WASHINGTON -- Federal regulators approved the first antidepressant skin patch yesterday, providing a different way to administer a drug already used by Parkinson's disease patients.
The Food and Drug Administration approved the selegiline transdermal patch, agency spokeswoman Susan Cruzan said. The drug belongs to a class of medicines that is rarely a first or even a second choice to treat depression.
It will be called Emsam, said Somerset Pharmaceuticals Inc., which developed the drug, and Bristol-Myers Squib Co., which will market it.
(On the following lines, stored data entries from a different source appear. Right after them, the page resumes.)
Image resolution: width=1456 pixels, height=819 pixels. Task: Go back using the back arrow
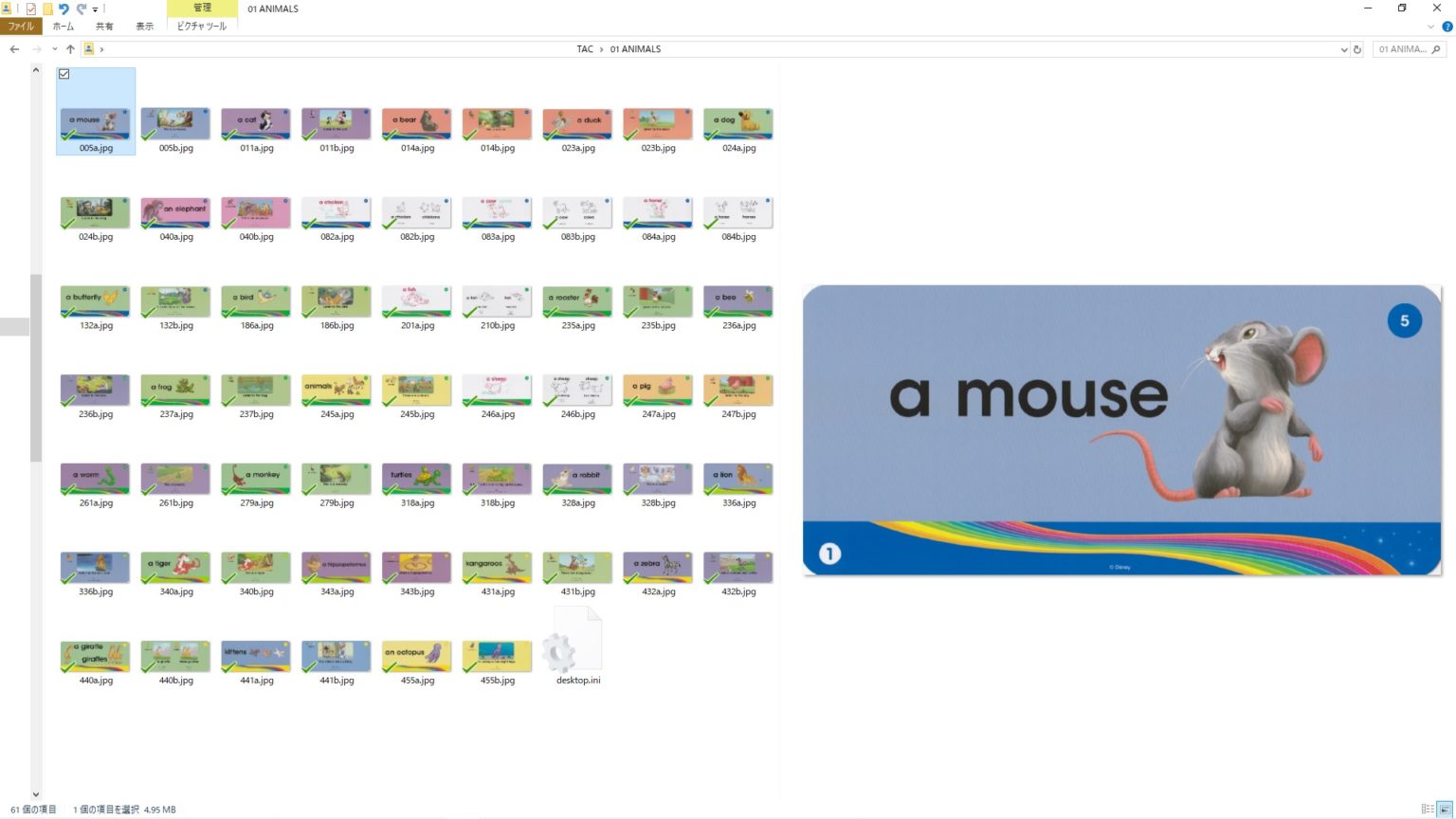[x=14, y=49]
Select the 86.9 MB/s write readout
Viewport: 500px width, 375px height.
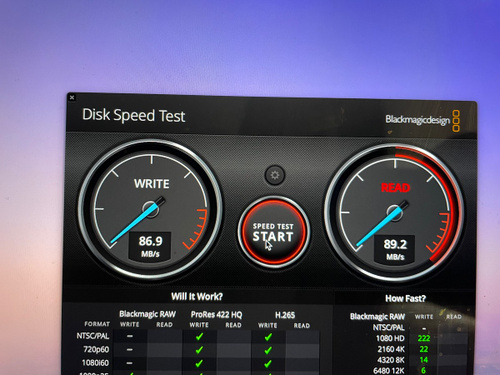(x=150, y=246)
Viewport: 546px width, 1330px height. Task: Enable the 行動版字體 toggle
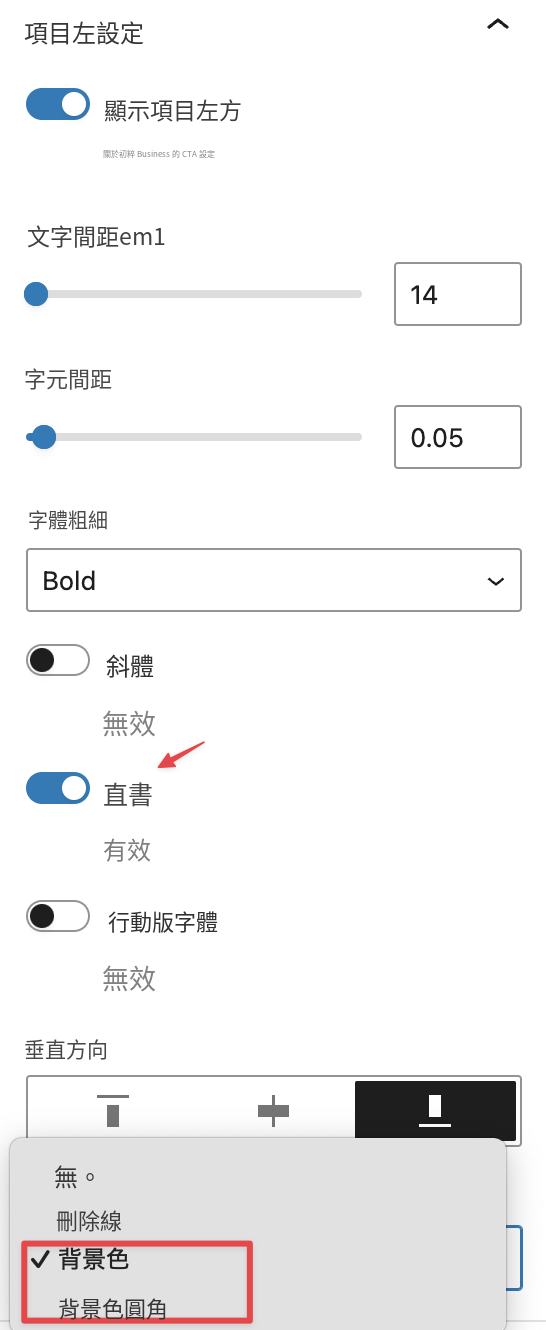[x=58, y=916]
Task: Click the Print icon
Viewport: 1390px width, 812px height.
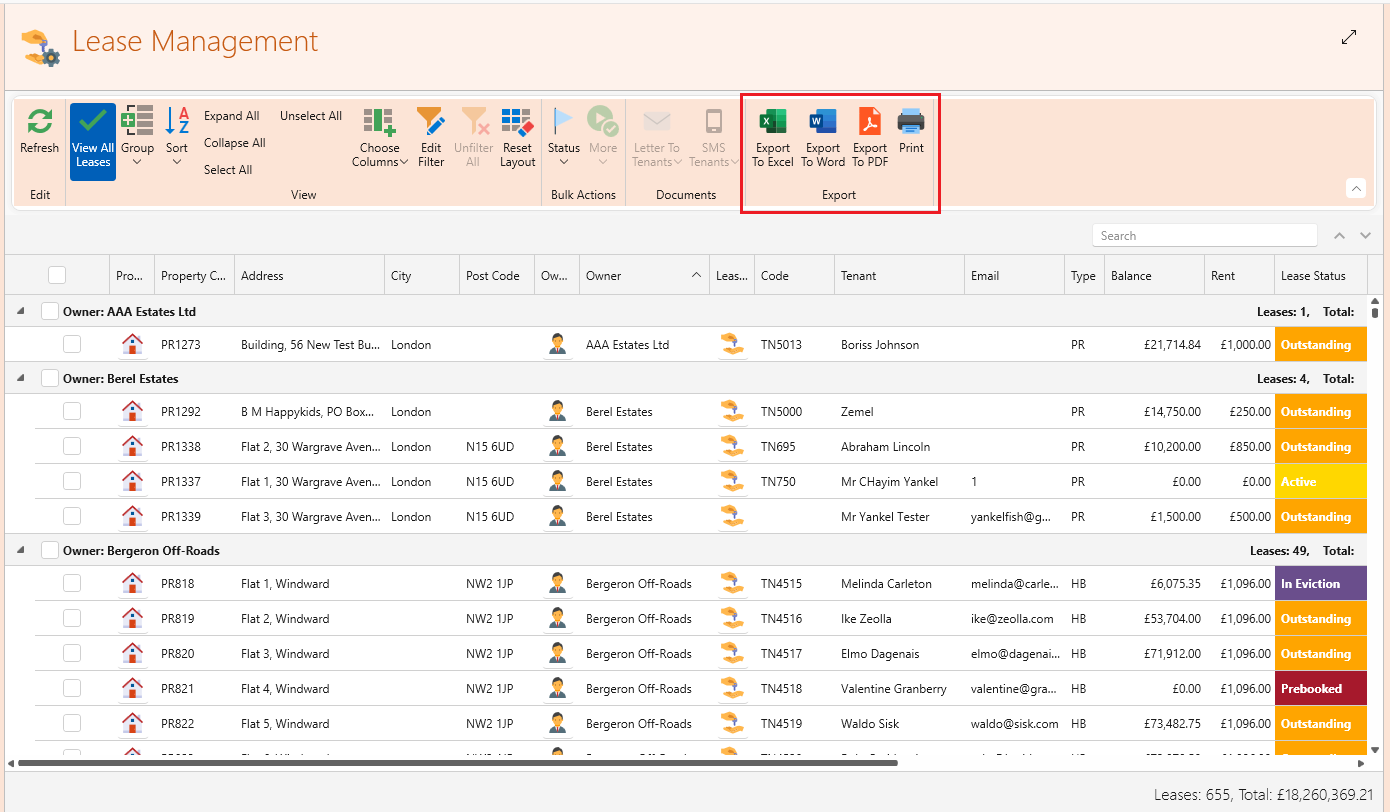Action: tap(910, 122)
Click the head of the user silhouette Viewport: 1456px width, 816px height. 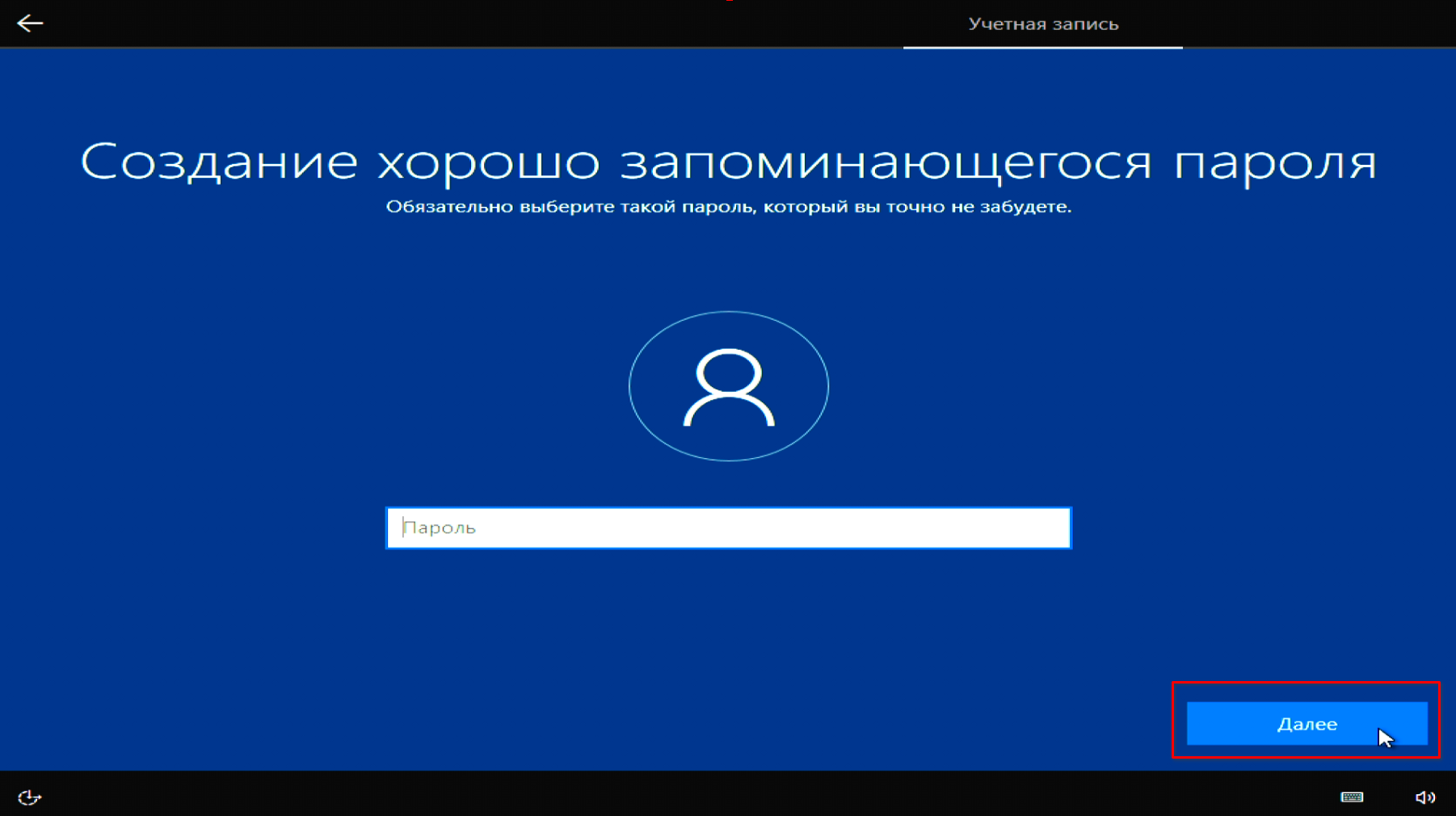[x=729, y=373]
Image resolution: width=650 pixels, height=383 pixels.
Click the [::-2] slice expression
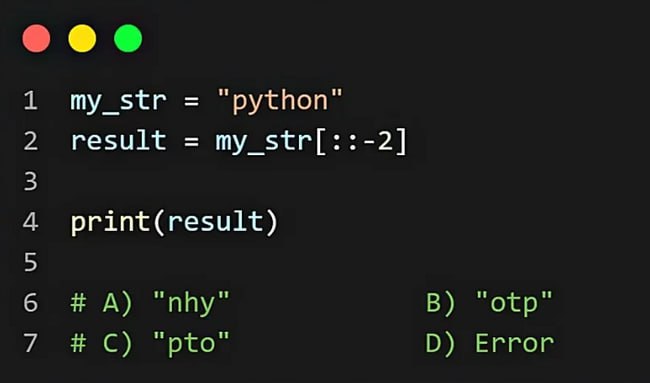pos(361,141)
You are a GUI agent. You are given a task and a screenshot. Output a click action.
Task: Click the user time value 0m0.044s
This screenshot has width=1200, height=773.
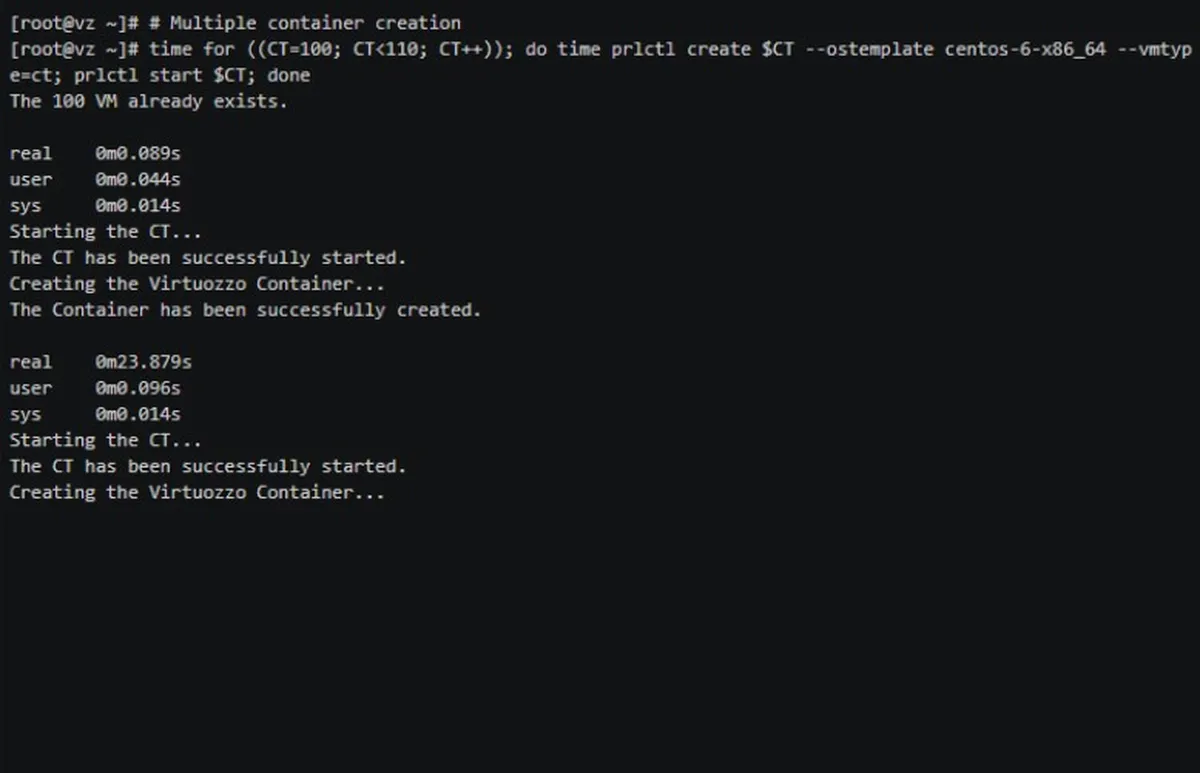138,179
The FDA will require the drug to bear a ''black-box" warning of the risks of suicidal thoughts and behaviors in children and adolescents treated with antidepressants. The drug is meant for use only by adults.
The drug's label also will carry a long list of foods, drinks, and other drugs patients must avoid while using the Emsam patch. The warnings are typical of the class of drugs to which it belongs.
Selegiline, approved in pill form by the FDA in 1989 to help treat Parkinson's disease, is a monoamine oxidase inhibitor, or MAOI. Typically, doctors prescribe MAOIs only if patients don't respond to other antidepressants, including selective serotonin reuptake inhibitors like Prozac, Zoloft, and Paxil.
Although health officials say MAOIs are safe when used correctly, the drugs can cause dangerous interactions: including sudden and severe rises in blood pressure that can lead to a stroke when patients consume food or drinks that contain a substance called tyramine -- found in draft beer, red wine, fava beans, salamis, aged cheeses, and soy sauce, among other products.